Fig. 5.. CD22 blockade does not disrupt oligodendrocyte maturation in vitro.

(A) Schematic of human primary cortical oligodendrocyte isolation and differentiation protocol [adapted from (64)]. IHC, immunohistochemistry. (B) Representative flow cytometry of O4⁺ cells after 12 days in culture (d.p.c.) at the onset of antibody treatment, showing a mixed population of premyelinating O4⁺MBP⁻CD22⁻ cells (blue) and a subpopulation of myelinating O4⁺MBP⁺CD22⁺ oligodendrocytes (red). (C) Representative bright-field images of isotype-, anti-CD22−, and anti-MOG–treated oligodendrocytes on day 15 after isolation (day 3 after treatment). Confluence mask overlaid in purple.
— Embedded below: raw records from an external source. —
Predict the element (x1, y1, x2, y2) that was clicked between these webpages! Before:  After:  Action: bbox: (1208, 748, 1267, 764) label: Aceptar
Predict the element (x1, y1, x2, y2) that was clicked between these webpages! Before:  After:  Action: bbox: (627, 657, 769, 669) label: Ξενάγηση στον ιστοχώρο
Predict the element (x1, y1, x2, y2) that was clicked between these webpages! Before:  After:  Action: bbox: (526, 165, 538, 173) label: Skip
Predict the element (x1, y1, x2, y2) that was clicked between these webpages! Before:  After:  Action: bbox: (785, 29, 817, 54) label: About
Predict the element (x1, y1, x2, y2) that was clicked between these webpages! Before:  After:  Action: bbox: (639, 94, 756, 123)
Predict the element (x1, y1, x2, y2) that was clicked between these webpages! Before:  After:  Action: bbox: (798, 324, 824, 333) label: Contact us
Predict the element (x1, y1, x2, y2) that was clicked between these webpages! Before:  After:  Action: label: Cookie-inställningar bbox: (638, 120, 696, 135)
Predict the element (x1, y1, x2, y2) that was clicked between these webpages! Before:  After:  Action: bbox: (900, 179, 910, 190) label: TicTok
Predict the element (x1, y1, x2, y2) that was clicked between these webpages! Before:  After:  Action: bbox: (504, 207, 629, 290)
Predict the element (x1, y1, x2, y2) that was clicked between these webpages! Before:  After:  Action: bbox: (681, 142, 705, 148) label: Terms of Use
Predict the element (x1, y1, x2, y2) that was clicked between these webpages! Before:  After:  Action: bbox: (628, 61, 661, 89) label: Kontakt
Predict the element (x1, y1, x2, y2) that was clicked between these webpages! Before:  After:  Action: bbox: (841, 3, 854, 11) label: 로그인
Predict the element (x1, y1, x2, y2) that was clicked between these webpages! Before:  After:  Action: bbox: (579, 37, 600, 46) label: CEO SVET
Scale bar, 100 μm. (D) Quantification of confluence in isotype (gray)–, anti-CD22 (green)–, and anti-MOG (purple)–treated cells assessed by time-lapse microscopy over 3 days (n = 3 from two separate primary tissue samples, means ± SEM). (E) Representative immunofluorescence images of isotype-, anti-CD22−, and anti-MOG–treated oligodendrocytes on day 15 after isolation (day 3 after treatment), stained for MBP (green), and OLIG2 (red). Scale bar, 10 μm. DAPI, 4′,6-diamidino-2-phenylindole. (F) Quantification of MBP⁺ cells among OLIG2⁺ nuclei in isotype (gray)–, anti-CD22 (green)–, and anti-MOG (purple)–treated cells (n = 3 from two separate primary tissue samples, one-way ANOVA, means ± SEM).